Those who study creative processes and psychodynamic, or unconsciousf dynamics operating in the human psyche often devote considerable attention to the carnival-like operations of the back burner. For instance, if is often proposed that the elusive phenomenon called Incubation operates out of the back burner. We have the beginning of an idea regarding a new work of art, sales strategy, or topic for an upcoming lecture series. This preliminary idea gets set aside in favor of challenges we must face in our immediate life and work. This idea, however, might not simply fade away; rather, it might travel to the back burner and be bounced around in the chaos (and unique order) of the carnival. The idea expands in size and scope.

Then, one day, the idea pops up in nearly finished form while we are standing in the shower stall, driving to work, or simply relaxing with a glass of wine and a song being sung by our favorite singer. We step out of the shower and look for a pad of dry paper. We pull the car over to the side of the road (or dangerously try to write something down while driving). We step into our home office and record the idea on our computer. This is the process of incubation at work. Apparently, we often need to be relaxed or distracted for the idea to move from the back burner to our front burner, where our rational brain can review, modify and polish the idea. Our expository brain can help us place the idea in a broader context and relate it to other experiences and other matters of concern in our life. We are primed for both creativity and new learning.

The psychoanalysts use somewhat different terms when describing what is occurring on the back burner. One of the most gifted of these analysts, George Klein (1967), introduces the concept of peremptory ideation. He suggests that there are thoughts with some emotional and conceptual baggage and energy which begins traveling through our head and heart. It gathers up new content while on this journey and will often appear partially or even fully formed (like the ideas emerging from incubation) when we are relaxing or are in a reflective mood (such as when we are participating in psychotherapy).

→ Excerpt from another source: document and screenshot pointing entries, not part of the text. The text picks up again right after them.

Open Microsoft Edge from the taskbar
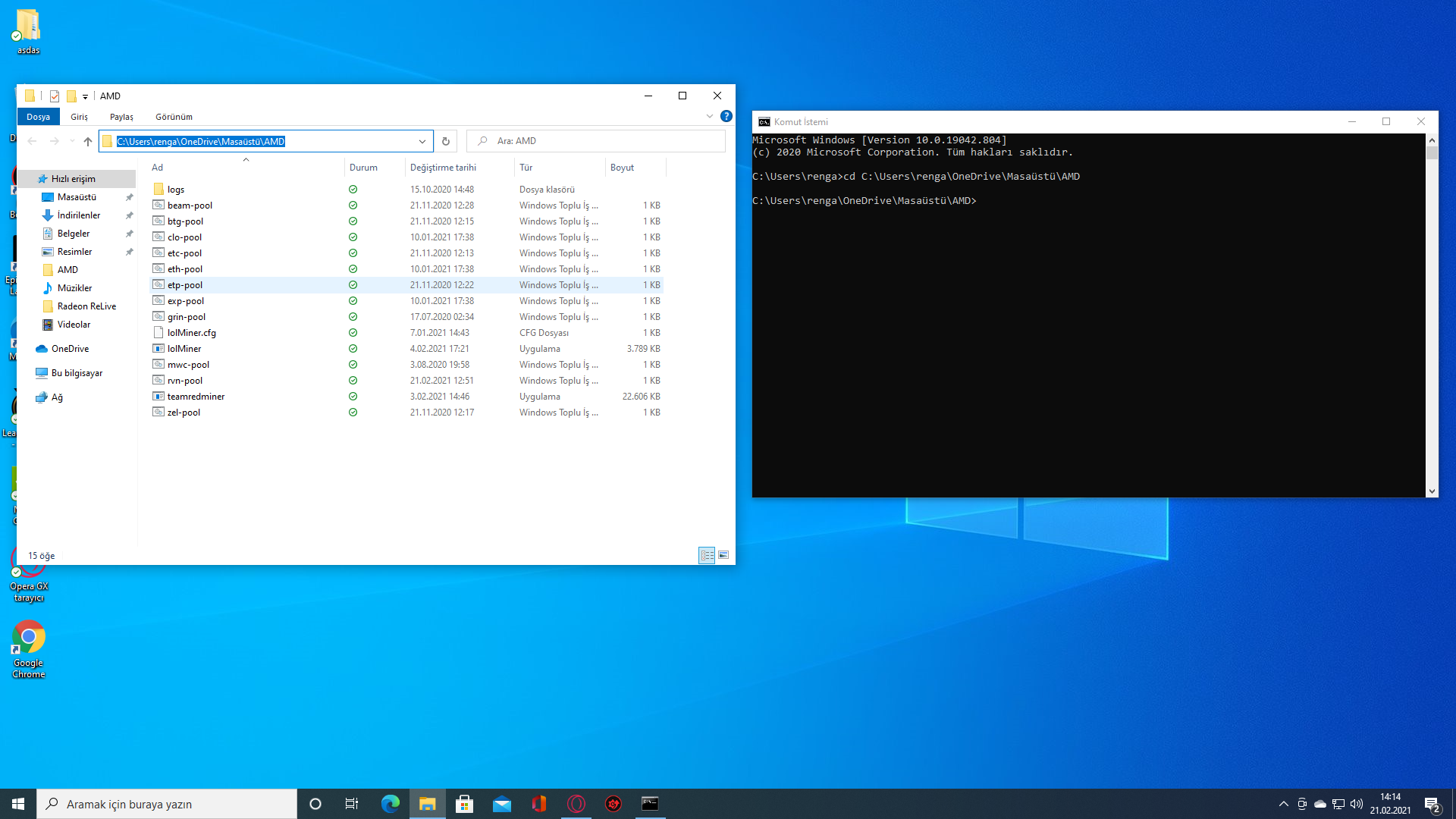(391, 804)
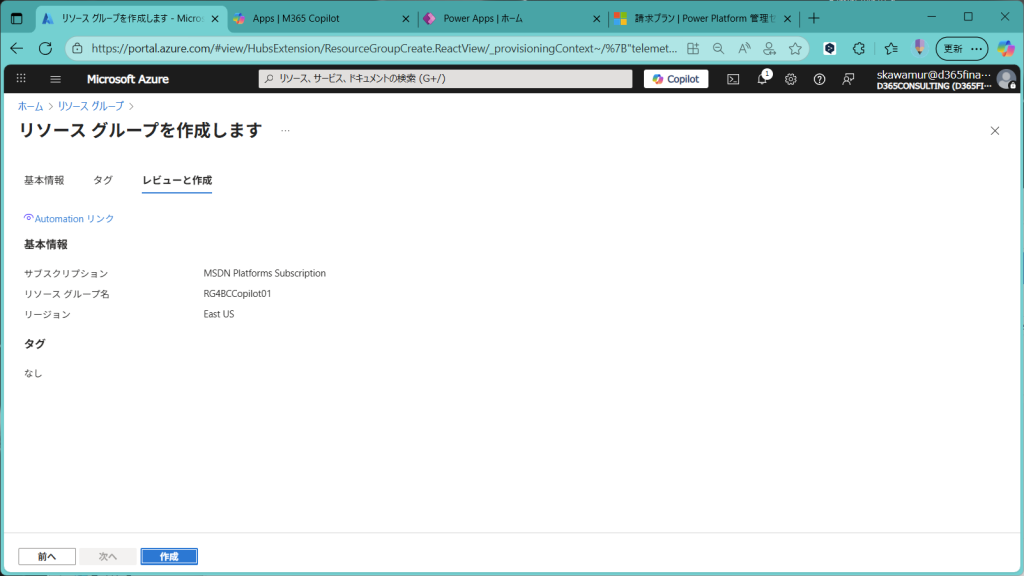Open the Azure portal hamburger menu

pos(55,79)
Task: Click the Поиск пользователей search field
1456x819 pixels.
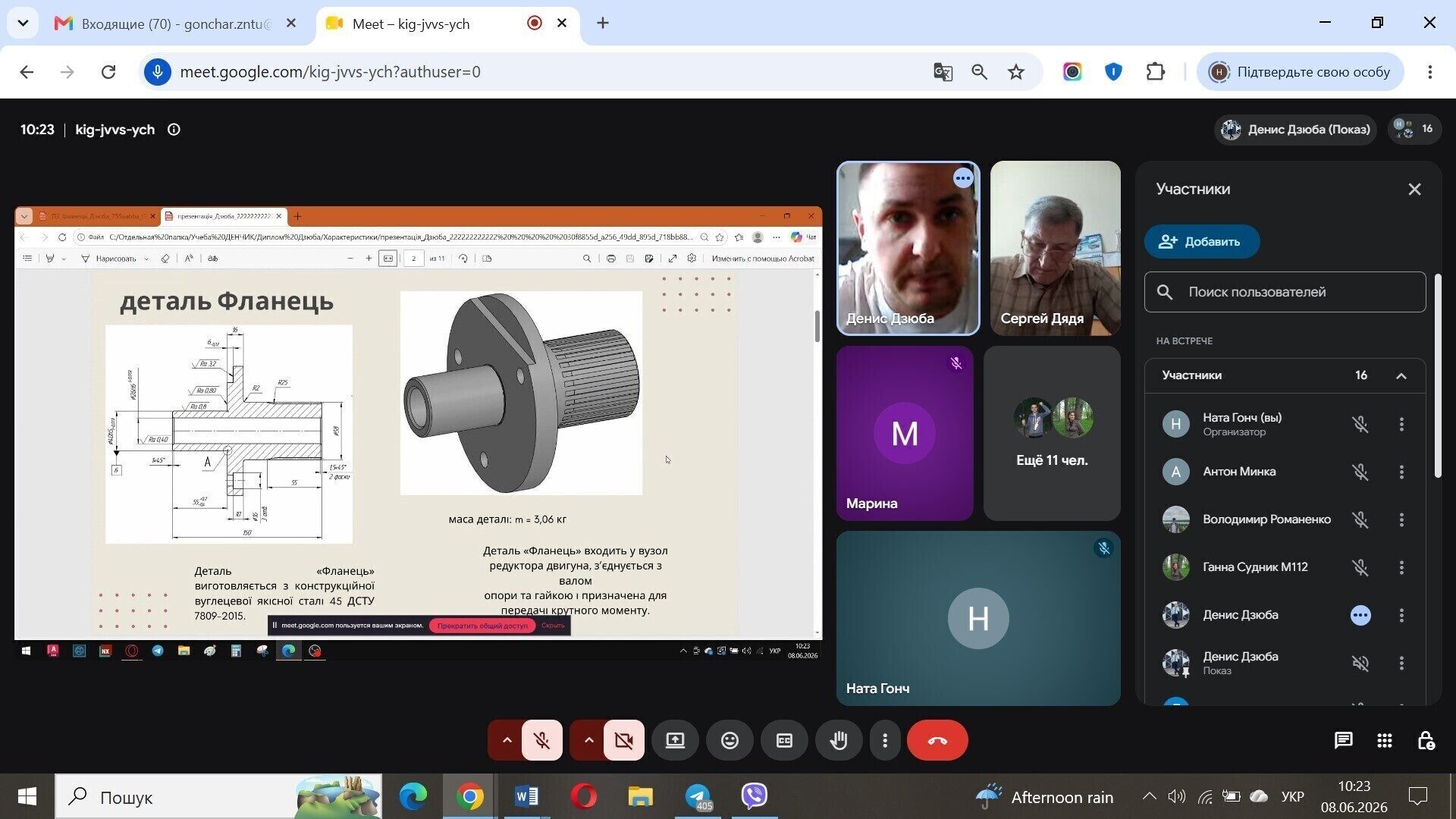Action: pyautogui.click(x=1285, y=292)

It is not hard to locate the back burners in our brain. The back burner operates primarily out of our limbic system (one of the two cortical regions being linked by the middle burners). This area of the brain serves many cortical functions. However, two of these functions are particularly important when we are attending to what happens on the back burners. These two functions are memory and the appraisal of threat. It is interesting (and perhaps important) to note that these two functions are located in adjacent cortical structures—the hippocampus and amygdala. One might justifiably hypothesize that memory has served an important survival function in its close affiliation with threat appraisal. We might have primarily needed our memory when living on the African Savannah in order to recall what is likely to be dangerous.